* START EXCERPT PROVIDED *

If In the Flesh was an American show, it would have an 8-13 episode first season. The whole thing would be slowed down and the writers could take their time exploring the world and the characters. In the UK though, our best dramas often have short runs – too short in my opinion – and In the Flesh follows that tradition. So, with just one episode left, things are feeling a little squashed.
Episode two kept its focus narrowed within the town of Roarton. I’m glad they did this, because it stopped the episode from being too confusingly cluttered, and we needed a breather from the exposition-laden episode one. The problem though, is that we now only have one episode to wrap up all the various plot details, including the ones that were put on the back-burner this episode; remember the zombie drug? And I think we had just one mention of the Zombie prophet. I really wish the BBC had commissioned more episodes.
We only got the three though, and the second concerned Kieren’s exploration of his new zombie-hood and the return of his friend Rick from the dead, as well as the addition of another new character, Kieren’s zombie buddy Amy.
Last review I criticised the character of Kieren’s sister Jem, a purposely annoying creation. This episode compounded the problem, and it’s frustrating, because the character is interesting and Harriet Cains’ acting is good, but the constant teenager moaning and attitude means she grates nearly everytime she’s on the screen. The new character Amy seems to be equally problematic. Written to be intentionally quirky, she conforms a lot to the Manic Pixie Dream Girl trope, were a quirky female character shows up to help change the life of a darkly brooding male character. Think Natalie Portman in Garden State, or Kirsten Dunst in Elizabethtown.

* END EXCERPT PROVIDED *

Please transcribe the review of In the Flesh word for word, starting with "We only got" and going on through "Dunst in Elizabethtown.". The entries have no connection to the review.

* START ENTRIES SUPPLIED *

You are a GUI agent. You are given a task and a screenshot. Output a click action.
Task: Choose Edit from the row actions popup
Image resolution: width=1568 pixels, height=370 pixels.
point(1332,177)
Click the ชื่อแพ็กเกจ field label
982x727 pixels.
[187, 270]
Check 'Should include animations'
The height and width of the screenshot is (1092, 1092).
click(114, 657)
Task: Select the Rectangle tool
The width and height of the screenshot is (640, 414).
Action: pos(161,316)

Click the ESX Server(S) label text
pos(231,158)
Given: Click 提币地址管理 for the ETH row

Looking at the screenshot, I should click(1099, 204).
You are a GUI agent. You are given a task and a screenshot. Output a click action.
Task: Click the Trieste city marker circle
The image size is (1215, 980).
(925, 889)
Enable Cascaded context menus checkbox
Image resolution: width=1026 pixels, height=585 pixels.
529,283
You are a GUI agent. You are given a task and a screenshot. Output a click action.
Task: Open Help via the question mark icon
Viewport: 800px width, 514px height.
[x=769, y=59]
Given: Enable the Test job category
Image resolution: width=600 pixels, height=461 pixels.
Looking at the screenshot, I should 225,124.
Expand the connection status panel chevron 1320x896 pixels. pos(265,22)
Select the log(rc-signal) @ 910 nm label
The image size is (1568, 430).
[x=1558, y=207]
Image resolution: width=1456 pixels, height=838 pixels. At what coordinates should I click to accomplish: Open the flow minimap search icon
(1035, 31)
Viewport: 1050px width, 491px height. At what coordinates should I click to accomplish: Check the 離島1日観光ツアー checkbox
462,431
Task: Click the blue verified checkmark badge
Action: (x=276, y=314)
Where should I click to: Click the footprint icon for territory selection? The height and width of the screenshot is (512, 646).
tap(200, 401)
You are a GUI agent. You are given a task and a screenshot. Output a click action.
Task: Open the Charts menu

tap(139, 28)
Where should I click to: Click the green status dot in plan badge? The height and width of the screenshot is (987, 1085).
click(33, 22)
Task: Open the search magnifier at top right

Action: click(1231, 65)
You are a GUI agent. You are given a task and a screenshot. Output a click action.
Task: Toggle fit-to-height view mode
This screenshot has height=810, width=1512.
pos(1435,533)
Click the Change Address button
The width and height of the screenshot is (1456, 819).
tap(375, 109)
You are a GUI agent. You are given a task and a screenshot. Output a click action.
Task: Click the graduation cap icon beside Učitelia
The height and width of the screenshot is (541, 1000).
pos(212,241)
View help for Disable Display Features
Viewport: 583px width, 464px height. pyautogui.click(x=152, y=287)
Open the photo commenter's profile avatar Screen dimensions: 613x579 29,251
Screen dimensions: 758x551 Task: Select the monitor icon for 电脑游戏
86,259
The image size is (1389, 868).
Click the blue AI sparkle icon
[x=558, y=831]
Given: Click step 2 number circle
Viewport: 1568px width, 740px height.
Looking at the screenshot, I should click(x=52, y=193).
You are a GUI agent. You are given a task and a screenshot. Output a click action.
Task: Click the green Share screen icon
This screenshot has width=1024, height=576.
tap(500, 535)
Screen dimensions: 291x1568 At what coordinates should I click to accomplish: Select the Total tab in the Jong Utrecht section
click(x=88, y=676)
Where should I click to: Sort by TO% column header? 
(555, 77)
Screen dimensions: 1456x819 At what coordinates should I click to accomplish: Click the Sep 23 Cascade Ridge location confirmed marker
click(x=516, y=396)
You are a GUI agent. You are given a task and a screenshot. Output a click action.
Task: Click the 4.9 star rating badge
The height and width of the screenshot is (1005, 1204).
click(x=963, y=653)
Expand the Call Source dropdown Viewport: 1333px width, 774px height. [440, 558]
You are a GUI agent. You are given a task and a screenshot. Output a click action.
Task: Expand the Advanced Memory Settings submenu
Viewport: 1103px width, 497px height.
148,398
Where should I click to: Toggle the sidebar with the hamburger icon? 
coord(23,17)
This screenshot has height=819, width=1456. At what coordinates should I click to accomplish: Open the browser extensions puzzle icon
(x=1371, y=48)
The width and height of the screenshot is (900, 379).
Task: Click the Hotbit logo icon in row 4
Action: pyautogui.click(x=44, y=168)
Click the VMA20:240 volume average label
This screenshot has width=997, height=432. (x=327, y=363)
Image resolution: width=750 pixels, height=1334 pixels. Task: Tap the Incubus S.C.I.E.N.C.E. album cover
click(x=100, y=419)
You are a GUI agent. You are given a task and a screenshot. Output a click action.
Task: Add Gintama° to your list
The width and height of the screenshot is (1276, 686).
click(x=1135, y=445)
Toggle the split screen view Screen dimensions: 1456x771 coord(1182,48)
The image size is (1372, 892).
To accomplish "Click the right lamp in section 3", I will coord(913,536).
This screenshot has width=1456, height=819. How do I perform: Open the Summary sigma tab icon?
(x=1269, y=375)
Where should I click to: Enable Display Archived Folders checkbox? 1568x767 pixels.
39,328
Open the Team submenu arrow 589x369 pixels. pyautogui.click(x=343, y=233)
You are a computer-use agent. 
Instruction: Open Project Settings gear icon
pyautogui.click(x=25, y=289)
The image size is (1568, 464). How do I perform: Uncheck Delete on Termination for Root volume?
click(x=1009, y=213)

* END ENTRIES SUPPLIED *

TASK RESULT.
We only got the three though, and the second concerned Kieren’s exploration of his new zombie-hood and the return of his friend Rick from the dead, as well as the addition of another new character, Kieren’s zombie buddy Amy.
Last review I criticised the character of Kieren’s sister Jem, a purposely annoying creation. This episode compounded the problem, and it’s frustrating, because the character is interesting and Harriet Cains’ acting is good, but the constant teenager moaning and attitude means she grates nearly everytime she’s on the screen. The new character Amy seems to be equally problematic. Written to be intentionally quirky, she conforms a lot to the Manic Pixie Dream Girl trope, were a quirky female character shows up to help change the life of a darkly brooding male character. Think Natalie Portman in Garden State, or Kirsten Dunst in Elizabethtown.